7 curious examples of Bulgarian heritage abroad you had no idea about

For many reasons, Bulgaria has long been a country of emigrants. You may have heard about prominent people of Bulgarian ancestry like the American John Atanasoff, one of the pioneers of computing, or Brazil’s first female president, Dilma Rousseff… but there are many more unknown cases of how Bulgaria and Bulgarians left their mark on other countries in a curious way.

Including one of Uruguay’s most beloved football clubs, a full-fledged research station in Antarctica and a huge monument to a Bulgarian communist leader in West Africa, kashkaval tourist presents 7 curious examples of Bulgarian heritage abroad you had no idea about.

1. We’re at every kilometre: Cotonou, Benin

Bizarrely and almost surreally, a monument of Bulgaria’s first communist leader, Georgi Dimitrov, stands in the middle of a busy roundabout in Cotonou, the largest city of the West African country of Benin. The monument, brightly painted and significantly over-life-size, dominates the intersection which was appropriately named Place de Bulgarie, or Bulgaria Square.

How exactly this monument came to be can only be conjectured. But in the 1970s and 1980s Benin was trying hard to be a communist country, so this honour must have been bestowed to the late Dimitrov during that period.

2. The cast iron church and the dairy man: Istanbul, Turkey

The Iron Church in Istanbul is one of the most important examples of Bulgarian heritage abroad. Standing by the Golden Horn in the historic neighborhood of Fener, the church impresses with its Gothic and Baroque exteriors… and the metallic clang of its cast iron walls!
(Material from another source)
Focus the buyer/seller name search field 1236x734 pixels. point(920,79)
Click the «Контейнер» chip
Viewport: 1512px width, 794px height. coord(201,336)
The Orthodox church, dedicated to Saint Stephen, was prefabricated in Vienna. All iron elements (weighting 500 tons in total) were shipped to Istanbul via the Danube and the Black Sea and assembled in the Ottoman capital in 1898. Today, it’s one of the few remaining iron churches in the world and a glorious remnant of the struggle for an independent Bulgarian church.

For a taste of more Bulgarian heritage in Istanbul, make sure you visit the legendary dairy shop of 88-year-old Bulgarian Kaymakçı Pando Shestakov. His kaymak cream is reputed to be the best in Istanbul and the shop was founded by his ancestors in 1895!